Don't talk deals to me. No more circular affairs. Now it's time for the real thing: to struggle for what you believe in.

Assaf Oron


[1] On December 30, a week after the Hebrew version of this text went online, the Israeli Supreme Court rejected the famous "appeal against the Occupation" by refuseniks, using this exact same argument as the main reason for the decision.

[2] An aside: I wonder what were these souls raised upon, souls who are so empathetic towards people living in their homes for thirty years, sometimes five years, sometimes only a few months - these very same merciful souls, who are usually the first to demand the expulsion and home-destruction of more and more people living in their homes for many hundreds of years.
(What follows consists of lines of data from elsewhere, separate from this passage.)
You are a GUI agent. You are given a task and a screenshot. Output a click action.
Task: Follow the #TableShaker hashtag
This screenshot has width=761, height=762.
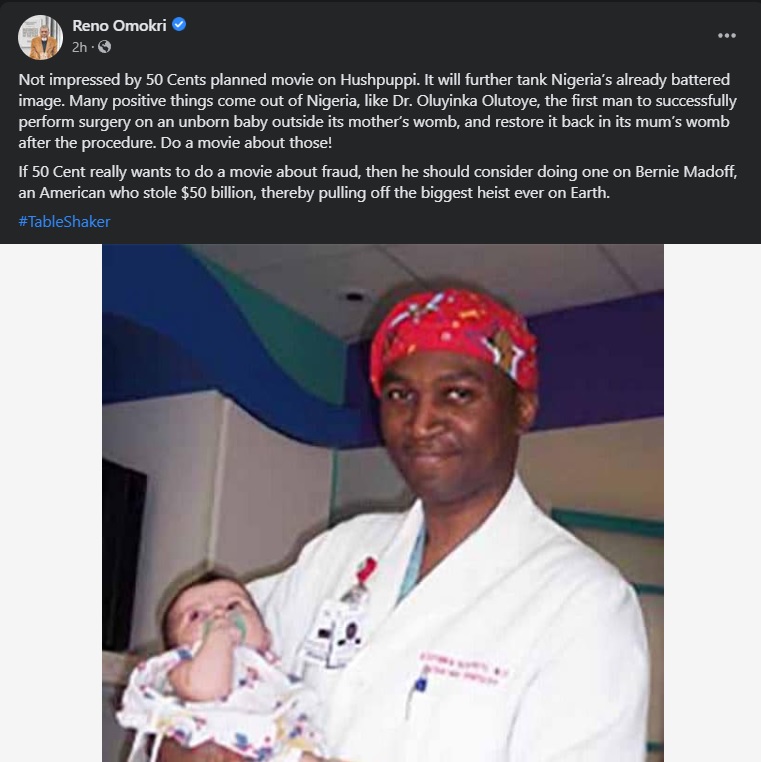[x=64, y=222]
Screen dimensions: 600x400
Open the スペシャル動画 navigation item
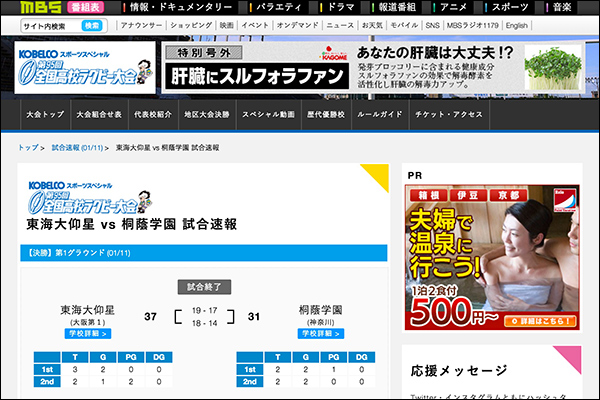pyautogui.click(x=266, y=114)
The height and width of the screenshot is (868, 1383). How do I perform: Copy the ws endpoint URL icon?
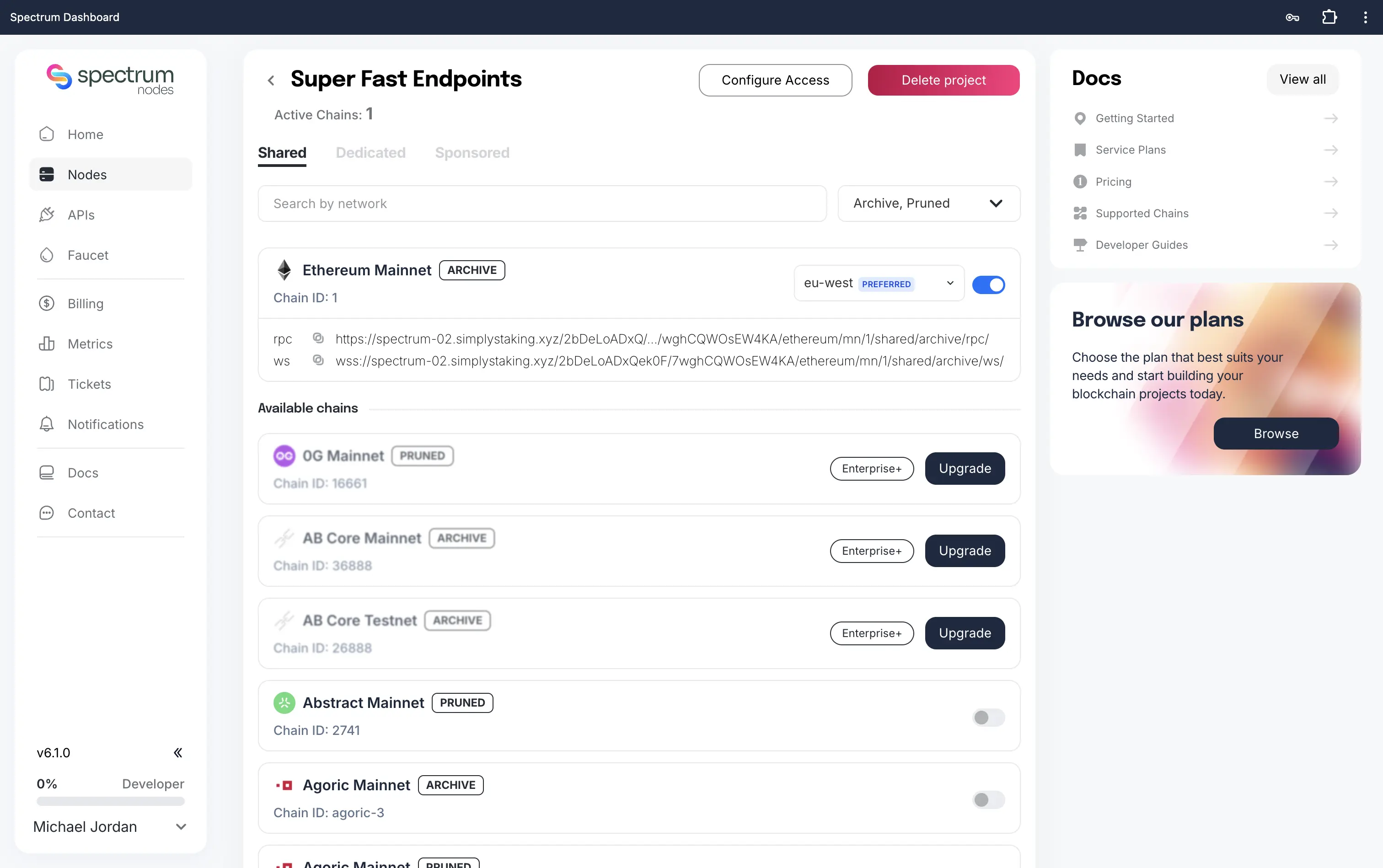(x=318, y=360)
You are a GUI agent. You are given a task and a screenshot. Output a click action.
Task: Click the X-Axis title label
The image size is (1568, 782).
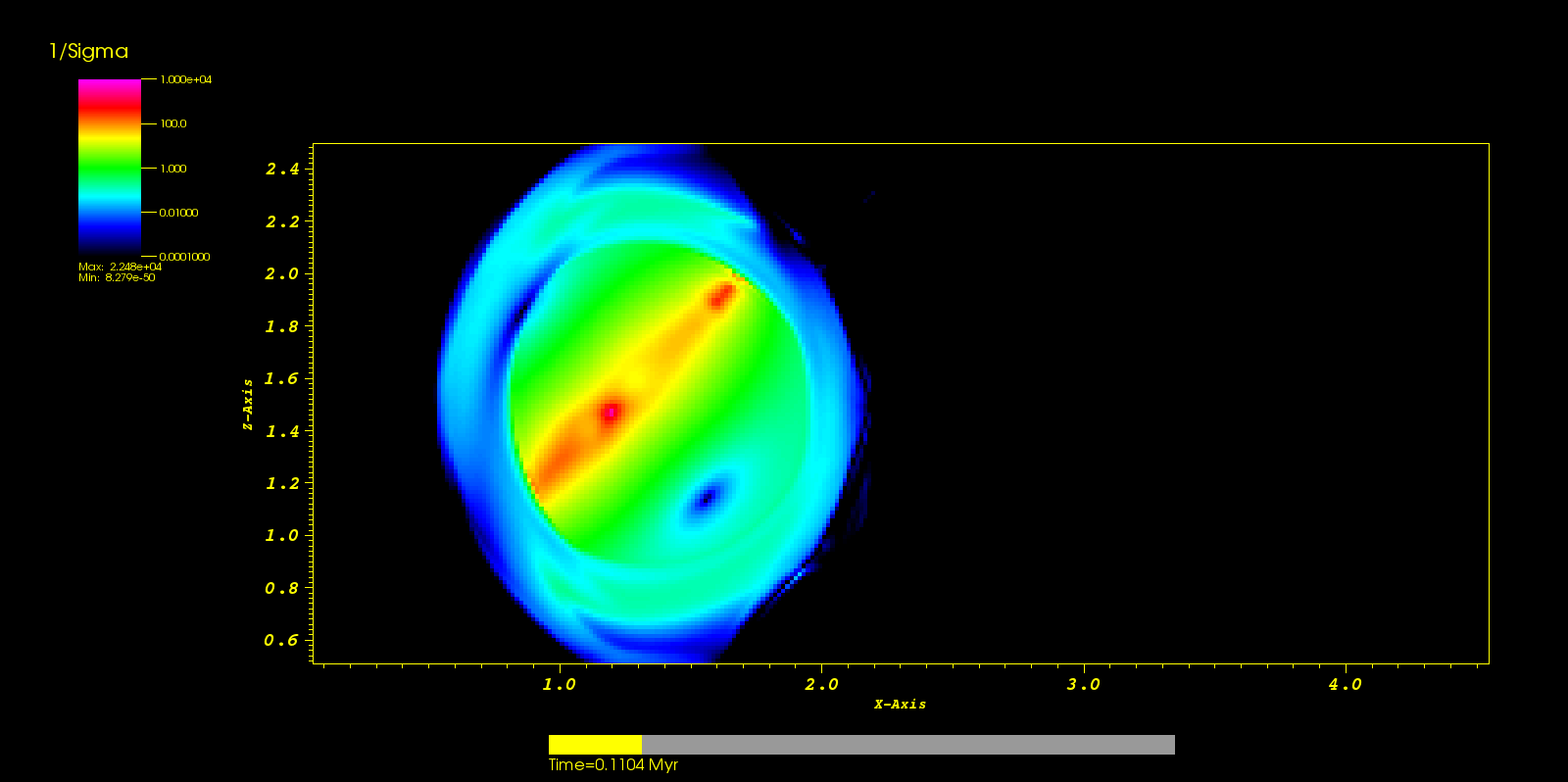tap(900, 705)
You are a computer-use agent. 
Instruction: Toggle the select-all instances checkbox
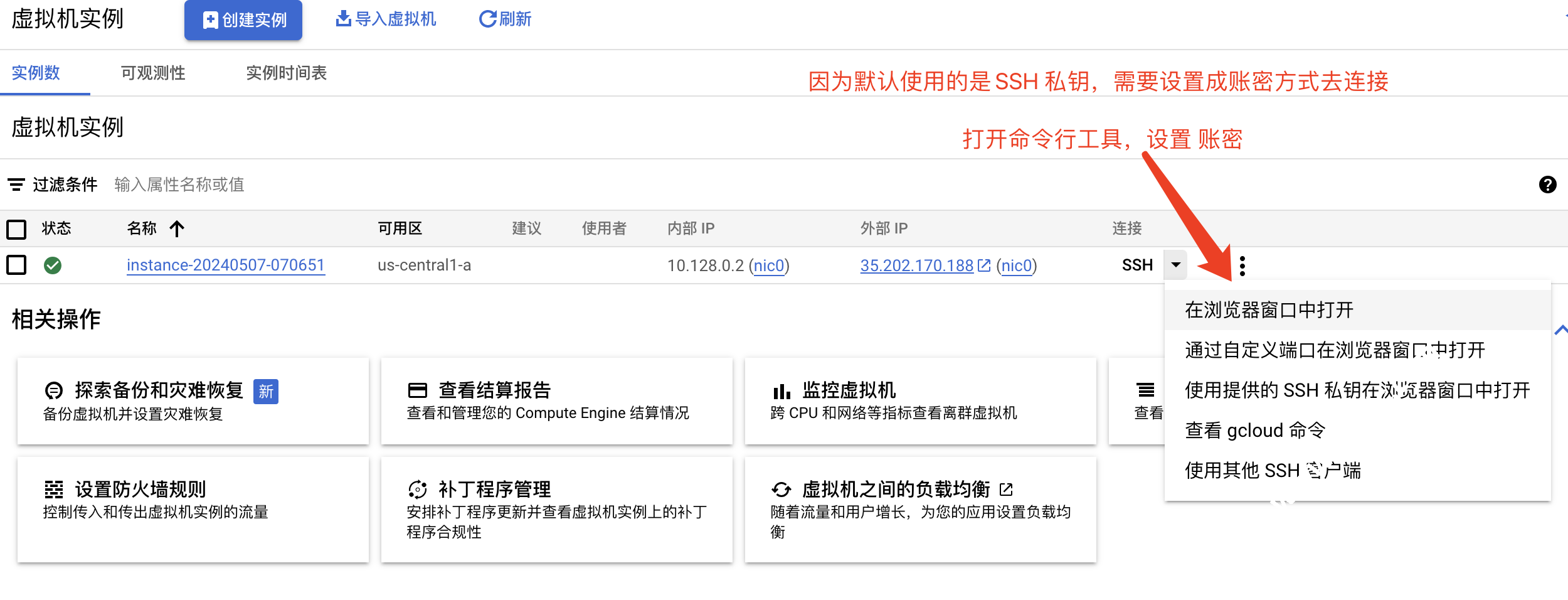16,229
And the only difference being the blood and race of the evacuated tenants. Never mind, I'd still let them refuse. Driving people out of their homes is not a pleasant thing to do.

[3] To those who already forgot: until November 2002, Labor was a major partner to Sharon's government of war and re-occupation.

[4] An all-too-silent and lethargic opposition party.

[5] Arrested in 1984, this Jewish terror group was responsible for several murderous attacks and murder attempts, including assassination attempts on the elected Palestinian mayors of Nablus and Hebron. Following intensive lobbying, the late president Herzog (Labor party) gave way, and granted all of the terrorists pardon by about 1990 (the few years they did serve were, of course, in high-privilege prisons). One of the terrorists, Hagai Segal, then became a columnist in the high-circulation Ma'ariv daily, and used this position to incessantly incite against Rabin, the Oslo process, and all things democratic.

[6] Perpetrator of the 1994 Hebron Massacre, which is now seen by many as the first nail in the Oslo coffin.

[7] Rabin's assassinator.

[8] I hope and pray, but really there's not much chance.

[9] Benjamin "Fuad" Ben-Eliezer, Sharon's Defense Minister until last November, led the Labor party to full complicity in Sharon's crimes, for the sake of national unity.

[10] Ehud Barak, elected in May 1999 with the solemn promise to return Israel onto Rabin's route to normalcy, actually adopted Netanyahu's corrupt zigzag politics, both internally and externally, and also his contempt for the Palestinians. Within a short while, he managed to frustrate and anger most Israelis - especially those who voted for him - and even more so, the Palestinians.